**Excerpted records**
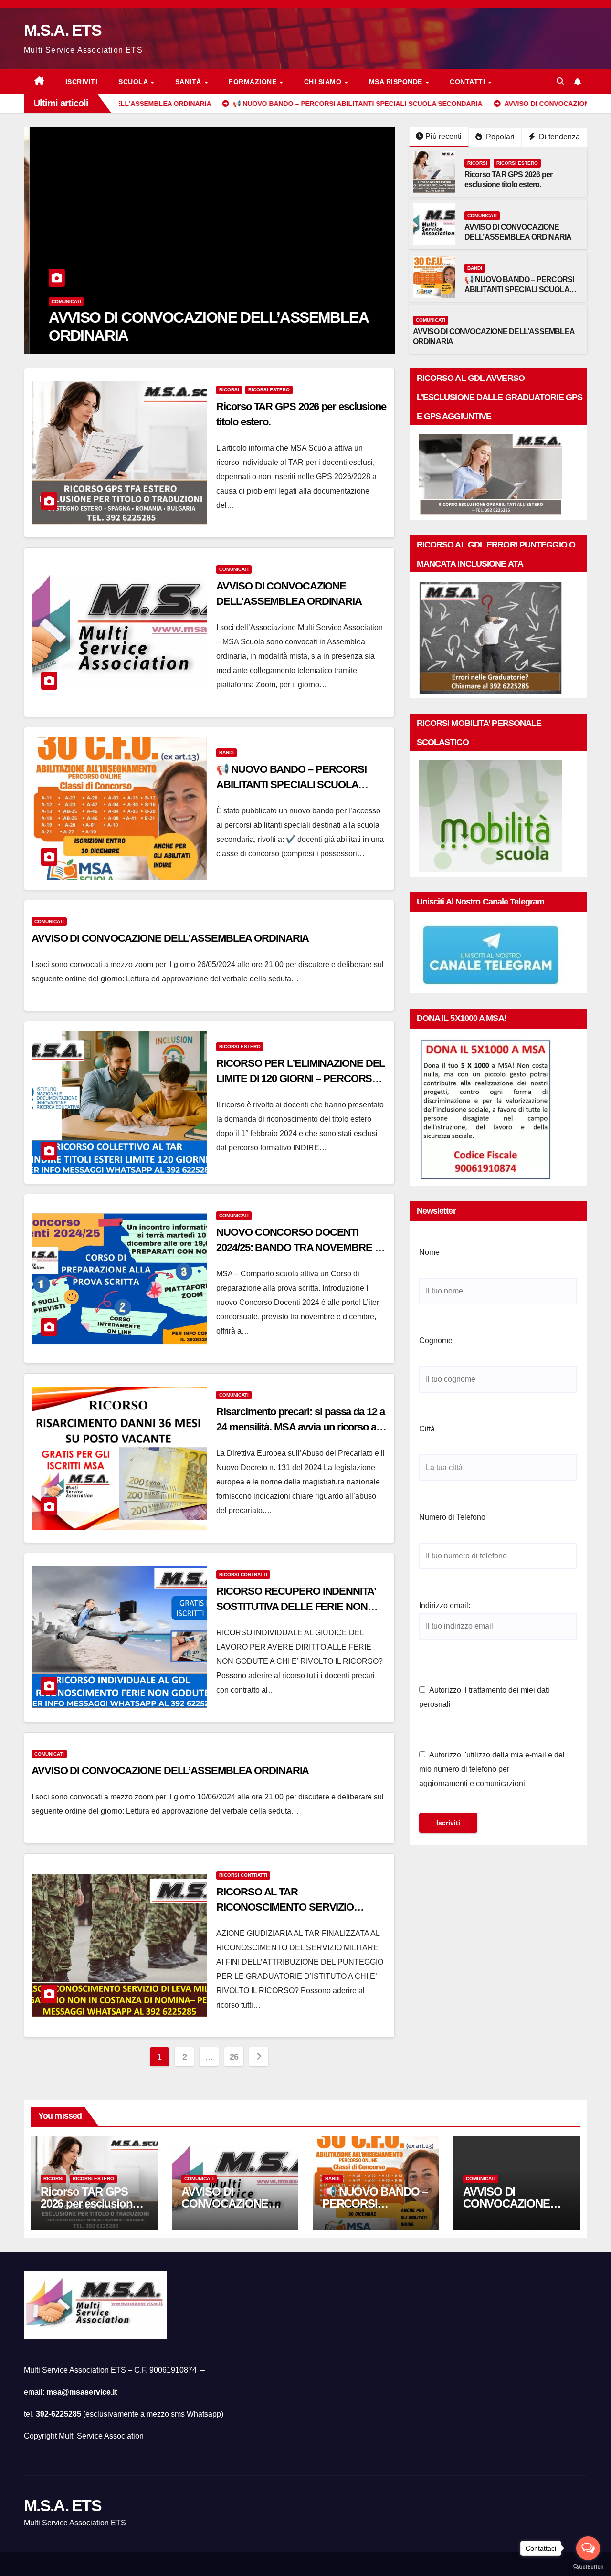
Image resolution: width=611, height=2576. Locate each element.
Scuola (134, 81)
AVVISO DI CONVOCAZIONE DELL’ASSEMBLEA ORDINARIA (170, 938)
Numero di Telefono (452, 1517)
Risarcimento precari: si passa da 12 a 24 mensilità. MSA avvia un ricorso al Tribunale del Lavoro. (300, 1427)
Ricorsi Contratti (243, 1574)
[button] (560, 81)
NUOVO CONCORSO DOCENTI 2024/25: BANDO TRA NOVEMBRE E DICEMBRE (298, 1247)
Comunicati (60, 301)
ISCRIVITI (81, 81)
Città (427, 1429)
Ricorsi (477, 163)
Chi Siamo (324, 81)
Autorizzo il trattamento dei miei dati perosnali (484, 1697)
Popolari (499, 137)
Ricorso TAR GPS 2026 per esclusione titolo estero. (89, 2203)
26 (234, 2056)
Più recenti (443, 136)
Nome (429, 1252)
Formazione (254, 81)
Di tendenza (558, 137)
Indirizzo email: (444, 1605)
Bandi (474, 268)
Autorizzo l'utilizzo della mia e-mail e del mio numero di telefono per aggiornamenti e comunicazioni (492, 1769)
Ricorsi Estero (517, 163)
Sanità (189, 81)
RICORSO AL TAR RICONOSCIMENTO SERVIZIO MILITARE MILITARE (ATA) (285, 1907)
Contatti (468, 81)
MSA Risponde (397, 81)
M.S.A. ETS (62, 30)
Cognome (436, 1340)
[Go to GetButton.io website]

**Your goal**
All that is wanted is the run of lines from the start of the material through the line that holds "Comunicati (60, 301)", retyped exactly, with no pictures.

**Answer to this task**
Image resolution: width=611, height=2576. Locate each element.
Scuola (134, 81)
AVVISO DI CONVOCAZIONE DELL’ASSEMBLEA ORDINARIA (170, 938)
Numero di Telefono (452, 1517)
Risarcimento precari: si passa da 12 a 24 mensilità. MSA avvia un ricorso al Tribunale del Lavoro. (300, 1427)
Ricorsi Contratti (243, 1574)
[button] (560, 81)
NUOVO CONCORSO DOCENTI 2024/25: BANDO TRA NOVEMBRE E DICEMBRE (298, 1247)
Comunicati (60, 301)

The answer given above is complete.